REQUIREMENT =>
List every actor named in the film review below, together with the character each one plays.

PASSAGE SHOWN =>

Overshadowed by a higher-profile project, a quasi-remake of The Bad Lieutenant, this is Werner Herzog's other American film of 2009, and a David Lynch production at that. It pretty much delivers on whatever expectations might come with that combination. It's "inspired by a true story," and in an interview included on the DVD Herzog expands on the meaning of that term. There is a true story of an acting student who played mythical matricide Orestes and then killed his own mother. Herzog and co-writer Herbert Golder, who initiated the project, used that incident and some of the personal details of the killer's life as a framework for their own speculations on the factors driving a man to murder. The killer is a free man today and Herzog met him; he relates feeling acute disquiet on discovering that the man had an Aguirre: The Wrath of God poster in his trailer-park home. That discovery may have inspired the director to film part of the new picture back on some old Aguirre locations in Peru, once he decided that Pakistan, where the real killer had a deformative experience, was just slightly too dangerous for location shooting. As if to compensate for that compromise, Herzog, along with star Michael Shannon and producer Eric Bassett, decided to do some clandestine filming in the volatile Uighur region of China. That footage also serves, arguably, as an intrusion of the real killer's madness on the fictional madness of Brad McCullum, Shannon's character. It's unclear whether the fictional character is ever supposed to have been in a Muslim country, though he tells his doomed kayaking buddies in Peru that he intends to become a Muslim as a way to stunt his internal development. The Uighur footage could easily represent the killer's pilgrimage to an Islam of his own imagination, though his practice seems to extend only to occasionally calling himself "Farouk." Otherwise, he has a fraught relationship with God, whose face he sees on a Puritan Oatmeal can and whose voice he hears on a recording of "I Was Born to Preach the Gospel And I Sure Do Love My Job."

"Some people act a role; I play a part." Brad McCullum (Michael Shannon) muses on matricide on stage (above) and at his flamingo-cluttered home.

The film's tag is "The Mystery Isn't Who, But Why," but don't let that leave you thinking the mystery gets solved. Instead, Herzog's point seems to be the irreducibility of a madman's mind to one decisive influence, a key to all the mysteries in his head. There's no Rosebud to help us here. We can see an apparently obvious influence of the Orestes myth, which is instantly complicated by Brad's girlfriend (Chloe Sevigny) taking the role of Clytemnestra, Orestes's mother. But Orestes isn't quite a perfect fit. Brad insists on wearing an inappropriate poncho-like garment he picked up in Peru that actually makes him look more Biblical than Greek. Considering his role in a fatherless household and his problematic relationship with God, Brad could be a Jesus figure in some neglected nook of his noodle. That possibility emerges most alarmingly when he invades a naval hospital, desiring to visit "the sick in general." On the other hand, he may also see himself as a baby ostrich like the birds his homophobic uncle (Brad Dourif) raises. Flightless or ungainly birds are the dominant animal motif of the picture, as both Brad and his suffocating mother (Grace Zabriskie) are obsessed with flamingos. Something can be read into everything shown here, but too much shouldn't be read into anything. Everything's a factor for such a vulnerable mind, but such a mind isn't the sort of puzzle where all the pieces fit.

My Son, My Son, is the pilgrimage of a wandering mind to Peru, China and points unknown.

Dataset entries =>
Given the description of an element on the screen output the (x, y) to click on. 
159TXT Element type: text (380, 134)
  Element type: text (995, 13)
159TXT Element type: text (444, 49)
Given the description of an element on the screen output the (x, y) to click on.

REPLY TO THE TASK =>
- Michael Shannon: Brad McCullum
- Chloe Sevigny: Brad's girlfriend, who takes the role of Clytemnestra
- Brad Dourif: Brad's homophobic uncle
- Grace Zabriskie: Brad's mother